題材の文章:
□ □ □ □ □ □ □

室温をあげて一枚も二枚も余計に着込んだのにまだ背中が冷たかった。
部屋の空気が無くなるかと思うほど胸いっぱい吸いこんだ挙句、引き攣るようなくしゃみの連発となり息もつげない。
十五回くらいは数えたけど、そのあとはもう何が何だか
あたまぐらぐら
目から鼻から水滴が(汚いね)、見る間にティッシュの山ができあがる。
制作はいつも早めに取り掛かるのに、仕上げの時期にはゆとりが残っていたためしがない。
自動的にプログラムされた頭が日数をきちんと逆算して、本能の方へ忠実にこたえてしまうらしい。
余った時間は有効に使うでもなく、擬創作+真ぼんやり、で消費してしまうことも増えてきたし
次回からは「風邪で中断」という想定も追加しないといけなくなってきた。
20年昔のこと
頭痛持ちのアレルギー体質、とりわけ当時流行の先駆けだった鼻炎では、30年以上も医師の実験材料にされたし
ひどい喘息やら蕁麻疹やらで安穏に恵まれた日々はあまりなかったような気がする。
それが彼の死を境に10キロやせたあと、徐々に取り戻したのが体重と不思議に健康な体だった。
きっと彼が行きがけに邪魔なお荷物を持ち去って、ひとりの生活の後押しをしてくれたのだ。
まるまる三日間も床につくなんて何年振りだろう?
そういえば近頃彼のことをきれいさっぱり忘れている日が多くなったっけ…
戸外は純白の雪片が斜めに縦横に舞い狂う。
門の前は除雪車の運んできたそこらの雪が見上げるばかりの山になって、向かいの公民館の屋根がうっすら見えるだけ。
これでは車だって通れない
病院は敬遠してよろしいということね
ではじっと家に籠って、決してひと様には移しませんから。
くしゃみが止まったと思ったら、次の日は猛烈な咳になった
ところ構わずあたりの空気を震わして、近所中に響き渡っているだろうとそのたび身がすくむ
いやいやこれくらいは存在をアピールした方が、
と腰も膝もタガが外れそうな感じの中で、 や。っ。と。こ。さ。と少しばかりの移動を試みる。
動作はまるで70か80のオバぁちゃんみたい (● ̄(エ) ̄●)
症状に比べて回復は早かった。
よかった、何とか間に合いそうと頭は逆算している。
これくらいで済んだのはやはり守りが効いているのだ、と今度も勝手な解釈をすることにした。
そしてほんのちょっと念じた。
お父さん時効だなんて言わないでよ 一生忘れないから。
初冠雪の早朝
清澄な戸外に出てみました。
みんなの憩いの場になっている向かい側の小公園は、雪の木立の奥にひっそりと隠れています。
何だかおとぎの森の入り口みたい
幾つかの遊具も置かれた子供たちの遊び場が、今朝は雪の魔法にかけられて。
森を抜けたら未知の空間が…
公園の一隅
新年の抱負は?と聞かれて首をひねった挙句、とりあえず「ダンシャリ」と答えたのだけど。

□ □ □ □ □ □ □

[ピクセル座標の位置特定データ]

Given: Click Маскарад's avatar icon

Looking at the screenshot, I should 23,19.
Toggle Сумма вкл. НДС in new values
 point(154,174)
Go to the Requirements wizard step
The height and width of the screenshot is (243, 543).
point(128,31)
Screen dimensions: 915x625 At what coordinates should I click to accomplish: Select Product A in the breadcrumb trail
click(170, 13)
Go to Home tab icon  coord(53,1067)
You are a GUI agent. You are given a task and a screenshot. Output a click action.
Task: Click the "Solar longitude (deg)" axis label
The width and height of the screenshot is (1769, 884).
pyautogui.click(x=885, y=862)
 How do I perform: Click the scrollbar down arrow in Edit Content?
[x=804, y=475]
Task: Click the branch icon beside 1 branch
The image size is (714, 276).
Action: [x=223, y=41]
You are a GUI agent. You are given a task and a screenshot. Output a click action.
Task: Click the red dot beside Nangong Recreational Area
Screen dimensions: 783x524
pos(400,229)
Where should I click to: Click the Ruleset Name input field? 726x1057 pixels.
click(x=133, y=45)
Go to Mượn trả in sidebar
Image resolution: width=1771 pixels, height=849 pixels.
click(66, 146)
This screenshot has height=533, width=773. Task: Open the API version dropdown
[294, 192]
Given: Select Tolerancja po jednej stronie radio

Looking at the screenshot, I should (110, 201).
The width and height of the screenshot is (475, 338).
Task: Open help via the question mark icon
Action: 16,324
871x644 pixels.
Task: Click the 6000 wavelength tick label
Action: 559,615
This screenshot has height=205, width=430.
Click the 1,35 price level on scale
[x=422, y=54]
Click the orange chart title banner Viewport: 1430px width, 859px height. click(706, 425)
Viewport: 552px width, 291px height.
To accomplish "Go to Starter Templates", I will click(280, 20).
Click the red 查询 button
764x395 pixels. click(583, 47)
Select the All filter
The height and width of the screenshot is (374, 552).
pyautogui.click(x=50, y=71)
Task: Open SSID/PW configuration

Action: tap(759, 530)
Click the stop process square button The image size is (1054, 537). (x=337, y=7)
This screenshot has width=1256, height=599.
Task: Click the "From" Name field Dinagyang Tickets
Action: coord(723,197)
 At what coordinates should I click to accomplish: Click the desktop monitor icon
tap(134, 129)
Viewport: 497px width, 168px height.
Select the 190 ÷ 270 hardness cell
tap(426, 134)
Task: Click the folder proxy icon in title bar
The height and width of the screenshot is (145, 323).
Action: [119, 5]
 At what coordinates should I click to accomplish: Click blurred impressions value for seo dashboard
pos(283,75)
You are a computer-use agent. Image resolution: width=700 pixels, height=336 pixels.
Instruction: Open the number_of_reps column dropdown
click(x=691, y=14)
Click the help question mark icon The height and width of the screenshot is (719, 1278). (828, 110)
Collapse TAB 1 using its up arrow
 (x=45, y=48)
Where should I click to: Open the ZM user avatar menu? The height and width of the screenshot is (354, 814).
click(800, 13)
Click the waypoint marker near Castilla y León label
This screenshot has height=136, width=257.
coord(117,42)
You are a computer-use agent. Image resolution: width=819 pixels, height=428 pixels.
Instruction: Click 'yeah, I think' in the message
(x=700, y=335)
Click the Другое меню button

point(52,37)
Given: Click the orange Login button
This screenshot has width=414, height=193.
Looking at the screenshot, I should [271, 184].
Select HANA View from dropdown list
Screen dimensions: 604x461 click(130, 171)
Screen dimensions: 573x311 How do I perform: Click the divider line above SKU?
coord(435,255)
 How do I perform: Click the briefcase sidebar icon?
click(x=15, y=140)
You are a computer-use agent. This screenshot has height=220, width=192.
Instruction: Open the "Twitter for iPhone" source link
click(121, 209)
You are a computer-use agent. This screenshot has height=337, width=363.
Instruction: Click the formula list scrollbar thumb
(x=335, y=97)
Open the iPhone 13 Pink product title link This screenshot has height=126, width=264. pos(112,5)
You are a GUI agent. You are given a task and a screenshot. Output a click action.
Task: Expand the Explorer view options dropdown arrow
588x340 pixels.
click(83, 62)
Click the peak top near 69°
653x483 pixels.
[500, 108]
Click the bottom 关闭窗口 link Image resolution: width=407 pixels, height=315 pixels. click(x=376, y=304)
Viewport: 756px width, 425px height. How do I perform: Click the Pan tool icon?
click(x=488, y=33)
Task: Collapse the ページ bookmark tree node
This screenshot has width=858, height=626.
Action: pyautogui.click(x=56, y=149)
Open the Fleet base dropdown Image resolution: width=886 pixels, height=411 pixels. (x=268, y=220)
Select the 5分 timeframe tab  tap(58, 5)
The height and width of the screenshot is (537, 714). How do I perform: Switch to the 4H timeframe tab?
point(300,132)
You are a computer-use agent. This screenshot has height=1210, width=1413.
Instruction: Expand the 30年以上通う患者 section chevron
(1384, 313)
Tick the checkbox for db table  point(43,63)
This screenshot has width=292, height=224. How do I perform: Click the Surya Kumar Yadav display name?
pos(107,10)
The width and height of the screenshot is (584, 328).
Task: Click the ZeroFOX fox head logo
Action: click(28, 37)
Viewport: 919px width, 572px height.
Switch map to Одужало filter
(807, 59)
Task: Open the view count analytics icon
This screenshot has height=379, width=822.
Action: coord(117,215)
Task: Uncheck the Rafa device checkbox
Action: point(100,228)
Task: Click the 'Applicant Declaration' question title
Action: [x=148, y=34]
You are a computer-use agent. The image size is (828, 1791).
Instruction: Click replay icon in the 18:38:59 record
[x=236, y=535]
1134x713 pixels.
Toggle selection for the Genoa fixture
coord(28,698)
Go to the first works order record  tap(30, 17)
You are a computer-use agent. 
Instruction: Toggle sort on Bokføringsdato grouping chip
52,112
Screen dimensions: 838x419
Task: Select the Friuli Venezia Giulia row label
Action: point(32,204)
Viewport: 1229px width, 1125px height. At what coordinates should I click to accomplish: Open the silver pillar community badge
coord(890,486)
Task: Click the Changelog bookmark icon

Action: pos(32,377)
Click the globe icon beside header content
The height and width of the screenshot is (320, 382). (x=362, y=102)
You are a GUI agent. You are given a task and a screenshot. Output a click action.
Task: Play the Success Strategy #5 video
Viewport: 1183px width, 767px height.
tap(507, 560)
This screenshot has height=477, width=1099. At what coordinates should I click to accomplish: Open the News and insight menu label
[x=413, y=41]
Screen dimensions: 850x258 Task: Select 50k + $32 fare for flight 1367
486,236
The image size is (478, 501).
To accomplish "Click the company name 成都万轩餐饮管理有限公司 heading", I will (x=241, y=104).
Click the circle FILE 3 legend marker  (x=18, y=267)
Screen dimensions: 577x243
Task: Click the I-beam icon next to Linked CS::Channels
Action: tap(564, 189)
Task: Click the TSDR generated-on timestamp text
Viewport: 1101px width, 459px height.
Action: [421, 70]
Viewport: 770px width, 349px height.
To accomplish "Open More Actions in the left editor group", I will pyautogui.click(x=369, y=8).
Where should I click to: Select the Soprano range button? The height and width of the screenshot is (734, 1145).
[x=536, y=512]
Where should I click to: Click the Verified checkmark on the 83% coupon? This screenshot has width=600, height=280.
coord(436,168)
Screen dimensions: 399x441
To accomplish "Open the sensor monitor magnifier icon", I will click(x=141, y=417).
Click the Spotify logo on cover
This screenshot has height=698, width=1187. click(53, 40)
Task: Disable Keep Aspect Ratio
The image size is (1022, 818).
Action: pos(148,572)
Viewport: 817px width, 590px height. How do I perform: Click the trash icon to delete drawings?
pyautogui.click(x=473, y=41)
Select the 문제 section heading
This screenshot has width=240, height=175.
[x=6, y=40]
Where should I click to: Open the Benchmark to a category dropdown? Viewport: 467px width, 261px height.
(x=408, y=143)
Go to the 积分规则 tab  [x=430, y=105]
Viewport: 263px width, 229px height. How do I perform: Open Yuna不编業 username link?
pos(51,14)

□ □ □ □ □ □ □

課題:
風邪と雪の日々をつづった文章の続きを、最後の一文のあとから書き進めてください。

解答例:
いったい、「ダンシャリ」ってどんな字を当てはめるのだろ?
最近の創作新語なのか、それとも昔からあった言葉なのかもまるきり無知ときている。
面白おかしく聞き流すだけのタレントのトークの中から、
それは「思い切りよくモノを捨てる」という意味らしい、と判断して
耳にしたとたんすとんと胸に落ちてきて、断りもなく頭の中に棲みついていたらしい。
身の回りをシンプルに。と思い立ち、実行にとりかかったことがあった。
そしてそれが単なる手先の作業ではなく、先ず頭の切り替えから必要な想像以上の難事業だと思い知らされた。
2年ほど以前のこと。
タンスの中から、押し入れの中から、底なしみたいに現れてくるもののひとつひとつに
やたら時間ばかり消費する思い出が絡まって、悲喜こもごも明け暮れいつまでたっても一向に埒があかない。
笑顔で思い切りよく捨てされるものはしっかり選んだからよいけれど、
大げさに言うなら死生観まで変えなければ始末に負えないこの重いものは… どうしよう?
…迷って過ごした2年間のあいだに、(めざましい)心身の変化を自覚することになった。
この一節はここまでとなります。